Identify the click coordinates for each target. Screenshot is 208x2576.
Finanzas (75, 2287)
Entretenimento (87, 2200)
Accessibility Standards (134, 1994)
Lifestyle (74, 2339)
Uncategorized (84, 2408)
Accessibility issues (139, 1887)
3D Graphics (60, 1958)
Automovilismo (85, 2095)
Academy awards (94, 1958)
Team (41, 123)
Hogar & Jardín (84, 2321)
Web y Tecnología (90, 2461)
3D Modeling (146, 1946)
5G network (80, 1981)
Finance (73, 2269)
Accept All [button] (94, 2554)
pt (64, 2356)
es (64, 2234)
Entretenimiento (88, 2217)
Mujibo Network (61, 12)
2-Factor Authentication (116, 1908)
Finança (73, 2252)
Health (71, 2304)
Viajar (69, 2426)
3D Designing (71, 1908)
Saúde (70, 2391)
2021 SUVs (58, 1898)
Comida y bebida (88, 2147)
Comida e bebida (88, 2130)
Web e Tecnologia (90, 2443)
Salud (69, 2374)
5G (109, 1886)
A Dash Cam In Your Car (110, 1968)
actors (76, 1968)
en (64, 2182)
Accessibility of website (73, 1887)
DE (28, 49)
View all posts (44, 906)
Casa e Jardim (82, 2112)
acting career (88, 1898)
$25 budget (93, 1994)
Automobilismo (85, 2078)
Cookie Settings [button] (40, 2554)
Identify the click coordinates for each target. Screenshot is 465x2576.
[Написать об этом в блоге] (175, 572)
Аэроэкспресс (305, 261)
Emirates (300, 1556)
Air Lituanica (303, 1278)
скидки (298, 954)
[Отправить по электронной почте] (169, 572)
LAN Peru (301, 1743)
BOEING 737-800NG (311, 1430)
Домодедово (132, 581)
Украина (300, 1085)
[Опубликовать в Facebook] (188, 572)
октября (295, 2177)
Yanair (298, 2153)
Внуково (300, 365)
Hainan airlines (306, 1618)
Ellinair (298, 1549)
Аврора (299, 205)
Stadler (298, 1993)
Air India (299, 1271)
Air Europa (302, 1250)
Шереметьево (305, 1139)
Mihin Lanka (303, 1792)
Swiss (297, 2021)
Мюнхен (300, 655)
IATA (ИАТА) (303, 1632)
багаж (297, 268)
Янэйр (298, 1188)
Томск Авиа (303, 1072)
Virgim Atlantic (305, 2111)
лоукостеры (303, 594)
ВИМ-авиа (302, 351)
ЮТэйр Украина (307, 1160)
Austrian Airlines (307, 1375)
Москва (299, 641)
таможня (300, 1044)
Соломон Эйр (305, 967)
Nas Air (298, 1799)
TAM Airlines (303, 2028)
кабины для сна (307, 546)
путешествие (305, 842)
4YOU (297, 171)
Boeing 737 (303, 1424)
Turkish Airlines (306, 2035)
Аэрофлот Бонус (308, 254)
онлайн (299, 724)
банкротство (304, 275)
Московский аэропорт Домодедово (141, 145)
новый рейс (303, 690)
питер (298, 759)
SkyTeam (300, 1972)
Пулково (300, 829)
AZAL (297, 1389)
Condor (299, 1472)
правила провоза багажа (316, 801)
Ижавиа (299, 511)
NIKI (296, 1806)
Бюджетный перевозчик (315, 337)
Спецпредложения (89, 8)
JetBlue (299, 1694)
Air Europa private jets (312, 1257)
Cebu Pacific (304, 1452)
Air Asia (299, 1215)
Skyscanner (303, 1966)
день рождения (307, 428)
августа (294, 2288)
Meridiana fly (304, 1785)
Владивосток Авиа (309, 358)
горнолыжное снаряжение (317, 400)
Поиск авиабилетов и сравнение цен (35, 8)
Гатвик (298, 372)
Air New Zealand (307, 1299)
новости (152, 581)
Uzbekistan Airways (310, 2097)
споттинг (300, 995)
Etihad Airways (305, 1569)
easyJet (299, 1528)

PROBLEM - Repeat all of the data exactly.

EXPECTED OUTPUT -
Identify the click coordinates for each target. Screenshot is 208x2576.
Finanzas (75, 2287)
Entretenimento (87, 2200)
Accessibility Standards (134, 1994)
Lifestyle (74, 2339)
Uncategorized (84, 2408)
Accessibility issues (139, 1887)
3D Graphics (60, 1958)
Automovilismo (85, 2095)
Academy awards (94, 1958)
Team (41, 123)
Hogar & Jardín (84, 2321)
Web y Tecnología (90, 2461)
3D Modeling (146, 1946)
5G network (80, 1981)
Finance (73, 2269)
Accept All [button] (94, 2554)
pt (64, 2356)
es (64, 2234)
Entretenimiento (88, 2217)
Mujibo Network (61, 12)
2-Factor Authentication (116, 1908)
Finança (73, 2252)
Health (71, 2304)
Viajar (69, 2426)
3D Designing (71, 1908)
Saúde (70, 2391)
2021 SUVs (58, 1898)
Comida y bebida (88, 2147)
Comida e bebida (88, 2130)
Web e Tecnologia (90, 2443)
Salud (69, 2374)
5G (109, 1886)
A Dash Cam In Your Car (110, 1968)
actors (76, 1968)
en (64, 2182)
Accessibility of website (73, 1887)
DE (28, 49)
View all posts (44, 906)
Casa e Jardim (82, 2112)
acting career (88, 1898)
$25 budget (93, 1994)
Automobilismo (85, 2078)
Cookie Settings [button] (40, 2554)
Identify the click coordinates for each target. Screenshot is 465x2576.
[Написать об этом в блоге] (175, 572)
Аэроэкспресс (305, 261)
Emirates (300, 1556)
Air Lituanica (303, 1278)
скидки (298, 954)
[Отправить по электронной почте] (169, 572)
LAN Peru (301, 1743)
BOEING 737-800NG (311, 1430)
Домодедово (132, 581)
Украина (300, 1085)
[Опубликовать в Facebook] (188, 572)
октября (295, 2177)
Yanair (298, 2153)
Внуково (300, 365)
Hainan airlines (306, 1618)
Ellinair (298, 1549)
Аврора (299, 205)
Stadler (298, 1993)
Air India (299, 1271)
Air Europa (302, 1250)
Шереметьево (305, 1139)
Mihin Lanka (303, 1792)
Swiss (297, 2021)
Мюнхен (300, 655)
IATA (ИАТА) (303, 1632)
багаж (297, 268)
Янэйр (298, 1188)
Томск Авиа (303, 1072)
Virgim Atlantic (305, 2111)
лоукостеры (303, 594)
ВИМ-авиа (302, 351)
ЮТэйр Украина (307, 1160)
Austrian Airlines (307, 1375)
Москва (299, 641)
таможня (300, 1044)
Соломон Эйр (305, 967)
Nas Air (298, 1799)
TAM Airlines (303, 2028)
кабины для сна (307, 546)
путешествие (305, 842)
4YOU (297, 171)
Boeing 737 (303, 1424)
Turkish Airlines (306, 2035)
Аэрофлот Бонус (308, 254)
онлайн (299, 724)
банкротство (304, 275)
Московский аэропорт Домодедово (141, 145)
новый рейс (303, 690)
питер (298, 759)
SkyTeam (300, 1972)
Пулково (300, 829)
AZAL (297, 1389)
Condor (299, 1472)
правила провоза багажа (316, 801)
Ижавиа (299, 511)
NIKI (296, 1806)
Бюджетный перевозчик (315, 337)
Спецпредложения (89, 8)
JetBlue (299, 1694)
Air Europa private jets (312, 1257)
Cebu Pacific (304, 1452)
Air Asia (299, 1215)
Skyscanner (303, 1966)
день рождения (307, 428)
августа (294, 2288)
Meridiana fly (304, 1785)
Владивосток Авиа (309, 358)
горнолыжное снаряжение (317, 400)
Поиск авиабилетов и сравнение цен (35, 8)
Гатвик (298, 372)
Air New Zealand (307, 1299)
новости (152, 581)
Uzbekistan Airways (310, 2097)
споттинг (300, 995)
Etihad Airways (305, 1569)
easyJet (299, 1528)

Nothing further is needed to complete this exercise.